On Sun, Aug 14, 2011 at 9:34 PM, Simon <tzueskj...@snkmail.com> wrote:
> We have a main master repository and a number of mirror slave repositories at 
> a bunch of locations that are set up as webdav transparent write-through 
> proxies. These are synced by a process similar to svnsync, and this all seems 
> to work okay.
>
> However, it is inevitable that there is delay in the commits at the master 
> repository propagating out to the slaves. This is not usually a problem, 
> except when a large commit has been made where the transfer time of the 
> revisions data is significant. In this situation the a client that uses the 
> slave repository can have its commit blocked because it is unable to update 
> to the latest revision because the slave repository is out of sync. This is 
> unfortunate because it makes the slave repository somewhat useless until the 
> sync has time to resolve itself. In a recent situation our slave was out of 
> sync for around 3.5 hours.
>
> Is there a workaround for this situation?
> Switching the working copies back to the master is not really feasible at 
> present because we run different UUIDs in the slave repositories, and I think 
> our users would find this too cumbersome (or too complex!).
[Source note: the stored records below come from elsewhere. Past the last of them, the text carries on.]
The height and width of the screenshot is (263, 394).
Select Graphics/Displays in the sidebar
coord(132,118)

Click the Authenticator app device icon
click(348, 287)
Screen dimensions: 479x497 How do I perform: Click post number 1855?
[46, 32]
This is *precisely* the situation I warned about.... last week? When
someone else was trying to set up that kind of live mirror pretending
to be a master-master setup. I'm quite 3.5 hours is impressive,
though. How did that happen, if you don't mind giving more detail.
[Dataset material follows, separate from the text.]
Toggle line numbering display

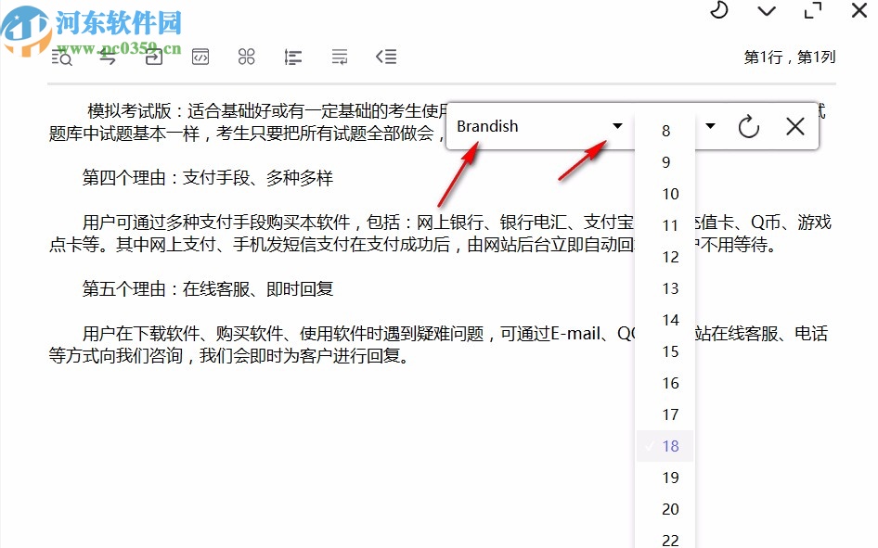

> I was thinking that if the client had knowledge of the master repository 
> (perhaps as an additional property in the slave repositories properties) it 
> would be possible for it to defer back to the master for the updates under 
> these circumstances.
>
> I have a couple of other thoughts on this but I was wondering if anyone has 
> some experience in this area?
>
> Regard,
>
> Simon

This looks like what WanDisco's "Mutli-Site" tool does, with some
interesting proxying and production grade state management to
designate a preferred master and proxy traffic to it as necessary,
especially commits. There's an explanation of it at
http://www.wandisco.com/subversion/multisite.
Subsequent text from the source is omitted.